Steffen Weinstok : Il me paraît aujourd’hui difficile de tirer des plans sur la comète alors que la compagnie se met à peine en place et que l’on ne connaîtra que dans quelques jours la stratégie qui sera mise en œuvre. A priori, cette low cost long courrier ne devrait voler que vers des destinations loisirs dans les Caraïbes, une partie de l’océan Indien et sans doute vers deux villes très touristiques aux USA. Cette compagnie, qui s’appuie sur une structure créée en partenariat avec Turkish Airlines, disposera dans un premier temps de trois avions, des Airbus A330 et des Boeing 767 au départ de Cologne et de Düsseldorf. Francfort ne devrait pas être concernée par cette activité low cost. Bien évidemment, on peut imaginer qu’un voyageur puisse l’utiliser dans le cadre d’un déplacement professionnel car il devrait y avoir par avion 18 business, 19 Premium et 260 sièges en classe éco. Mais je pense sincèrement que ce seront plus les touristes que les hommes d’affaires qui l’utiliseront. A priori, d’après ce que nous entendons un interne, le premier vol de cette compagnie économique ne se fera pas avant une année.

DéplacementsPros.com: Lufthansa va proposer une classe Premium à partir du 1er décembre. Pourquoi arriver aussi tardivement sur ce marché?

Steffen Weinstok : Je ne pense pas que ce soit une course à l’équipement qui doit piloter la stratégie d’une compagnie aérienne. La crise économique que l’Europe vient de traverser a donné naissance à de nouveaux besoins, principalement liés au coût global du voyage. Pour répondre à nos clients, ceux qui étaient passés de la business à la classe éco, il était normal de leur proposer une classe intermédiaire construite autour d’une qualité de voyage.
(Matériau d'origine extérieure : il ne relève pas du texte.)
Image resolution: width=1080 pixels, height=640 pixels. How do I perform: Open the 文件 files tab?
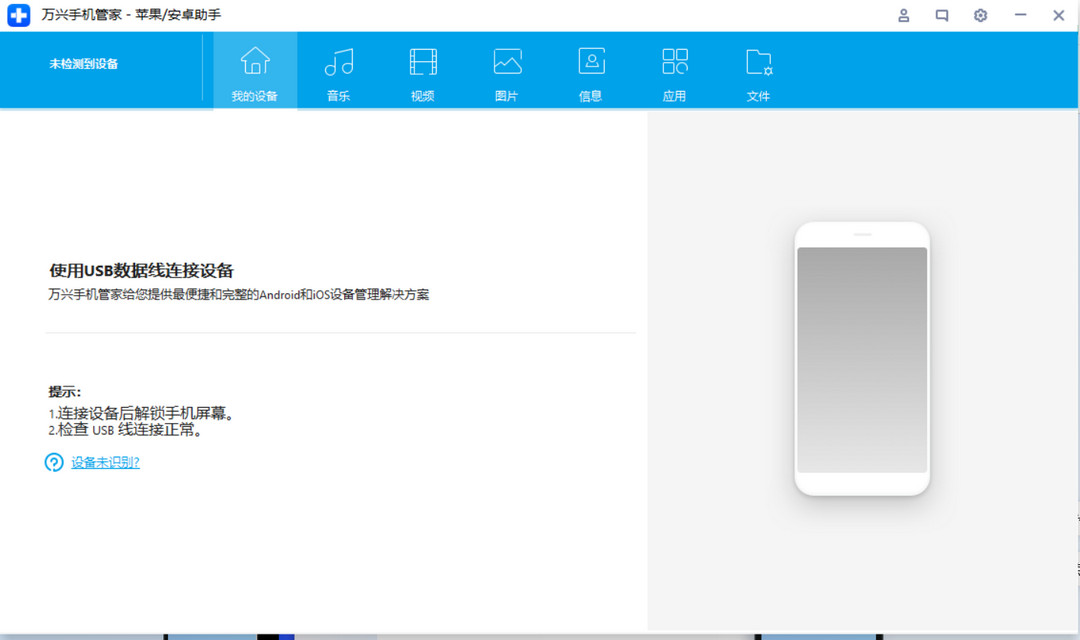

C’est ce qui nous a conduit à développer la Premium.
Vous remarquerez d’ailleurs que la course à l’équipement des cabines est sans fin. Avant, un lit plat se trouvait exclusivement en first, aujourd’hui il est indispensable dans une business class. La Premium, d’une certaine façon, vient combler le vide entre l’éco et la classe avant. Notre Premium propose plus de place pour les jambes, un service repas plus savoureux, un accès payant aux lounges de la compagnie sans oublier des petits détails comme une bouteille d’eau pour chaque passager ou une trousse de toilette individuelle. Elle offre également plus d’avantages dans le programme de fidélité Miles & More. Nous allons proposer 3600 sièges Premium dans 106 avions. À l’été 2015, c’est l’ensemble des appareils de la compagnie qui sera équipé. Pour le lancement, nous avons fait le choix de destinations principalement corporate comme Chicago, Bangalore, Washington Hong Kong, São Paulo, Séoul, Pékin. Ce sont des villes desservies aujourd’hui par le 747 -800. Fin janvier, ce sont les 340-600 qui seront équipés et qui voleront vers Shanghai, Tokyo ou Mumbai. Enfin en avril, cette classe Premium sera également installée sur les A 380.
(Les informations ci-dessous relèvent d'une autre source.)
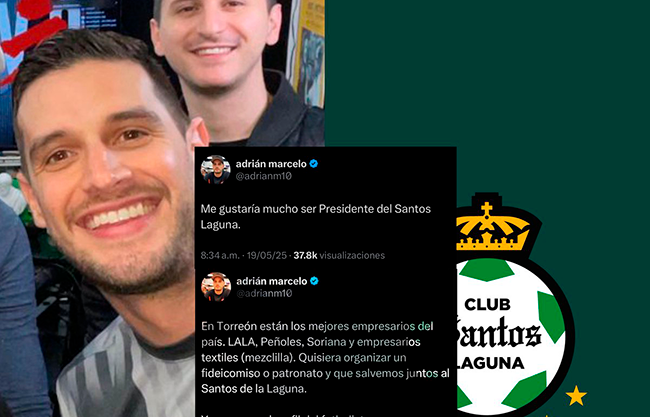Click the Club Santos Laguna crest logo
Image resolution: width=650 pixels, height=417 pixels.
tap(515, 305)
DéplacementsPros.com: Etes-vous optimiste pour 2015 ?

Steffen Weinstok : On sent déjà une légère reprise s’amorcer sur le corporate travel pour le début de l’année 2015. Mais il faut faire attention et ne pas crier victoire trop vite car les marchés sont loin d’être stabilisés et les objectifs ne sont pas forcément aux rendez-vous commerciaux des compagnies aériennes. Je constate néanmoins que les évolutions engagées par Lufthansa commencent à porter leurs fruits que ce soit dans les escales de province ou au départ de Paris. Nous avons externalisé l’escale parisienne. Il y avait 155 salariés, il en reste neuf aujourd’hui pour un effectif global d’environ 90 personnes. Des nouveaux services à bord, comme le wi-fi, sont très appréciés de la clientèle affaires. Nos salons sont eux aussi très demandés par nos voyageurs d’affaires qui apprécient les équipements, le confort et les espaces de travail. Nous sommes en phase avec le plan stratégique mise en place il y a deux ans et dont la finalité est de nous rendre encore plus compétitifs face à nos concurrents du Golfe ou même aux compagnies européennes avec qui la compétition est également serrée. Tout cela doit nous permettre de nous développer en France et d’apporter aux entreprises des réponses précises à leurs attentes en matière de transport aérien. Tout cela me permet également de constater que la situation globale s’améliore, lentement c’est vrai, mais elle s’améliore.